I’d love to be doing more really big live events, like the one I did with Nathan Rabin last winter, but it just hasn’t been in the cards so far in terms of CCLaP’s audience being willing to support it, which as a business owner I have to pay more attention to than whatever personal desire I have to be sitting on a stage talking to someone cool and famous.

ClaritySol: New developments: you have an intern now! How is that going – I know for lots of folks that shift from one person to two people is a big one.

CCLaP: Oh, it’s been just about as minimalist as possible, to tell you the truth, and frankly I’m not sure if I’ll be doing it again for awhile; Traci Kim has been great, but the fact is that as a one-person, home-based business, there’s simply almost nothing for her to actually do. I’ve instead put her in charge of her own themed anthology, which we’ll be publishing at the end of the summer, which she mostly does on her own from home.

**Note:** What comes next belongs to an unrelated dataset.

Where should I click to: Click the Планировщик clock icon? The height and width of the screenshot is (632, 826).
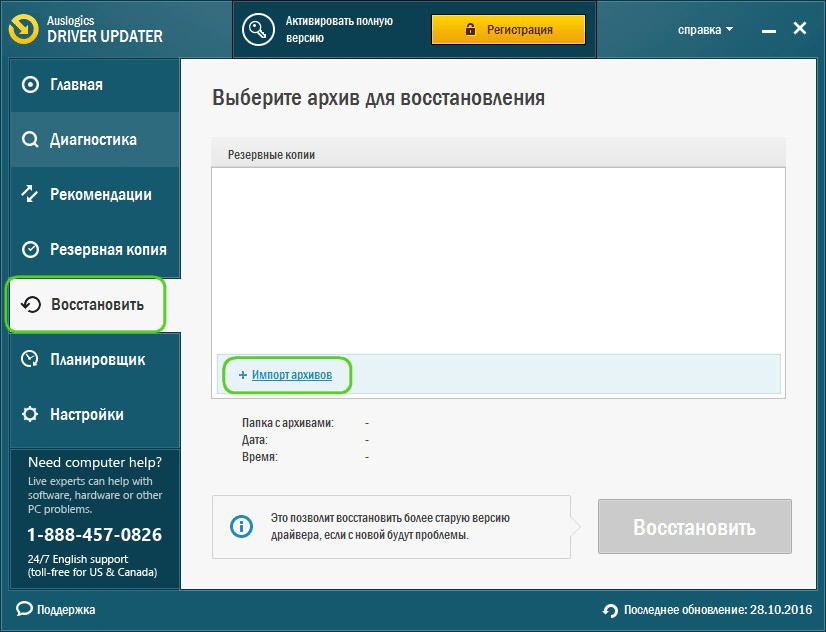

I just wanted to try hosting an internship at least once, since I had this opportunity just fall in my lap (Traci literally just wrote out of the blue this spring about it), just to see how it would go; I’m not sure if I’ll be doing it again until after CCLaP finally has its own permanent physical space somewhere in the city, and there’d be a lot more intern-type stuff for an intern to do.

ClaritySol: You’re producing blank journals – that seems a great idea – wide-open future sales. Congrats!

CCLaP: Yes, at Etsy, with me and ten million middle-aged moms! Stop by and purchase one, please!

ClaritySol: How does the Photography part of CCLAP – is that more of a future aspect of the company?

CCLaP: Yes, I have a lot more plans for photography, but they unfortunately almost all involve significantly more money than I currently have, and with a lot of it tied to finally having a permanent physical space in the city somewhere: at that point I’d like to have a full-time gallery, and also publish a book and giftstore-type merchandise with each show, which only makes sense if we literally had our own giftstore, etc.

I have a long-term view in mind with CCLaP, which at least makes it a little easier to decide to shelve certain things for now.

ClaritySol: Anything else you’d like us to know about your plans?

CCLaP: Well, just that CCLaP will have another four original books out in 2012 as well, one every three months, and mostly female-focused next year too — first a new story collection by Sally Weigel, then the new surrealist novel by Lauryn Allison Lewis, and then a new post-apocalyptic thriller of all things by Amy Guth, although political as well in that Margaret Atwood feminist-SF style, and then a winter slot I haven’t filled yet.

I’m going with an entirely new binding style for 2012, and all four books will be done in this similar style, so that in the future you’ll be able to just glance at CCLaP books and know which year they were put out.

Both the 2011 books and these coming 2012 ones are sold at a special subscription rate at the website, which is the main piece of news I’d like to get out, for those who really believe in the center and want to make a substantial financial contribution to it.

I encourage people to think of this like becoming a member of their local art museum or NPR station; only instead of a totebag or coffeemug, you’re getting a whole shelf of special handmade, hand-numbered, high-quality original books, ten altogether plus free shipping if you purchase both subscriptions for a total of $140.

Thanks again for giving me a chance to talk about the center and everything that’s been going on; I hope this has been of some interest.

ClaritySol: You’re very welcome, Jason! This has been a wonderful peek into your exciting, successful company. Wishing you all the best success for the future!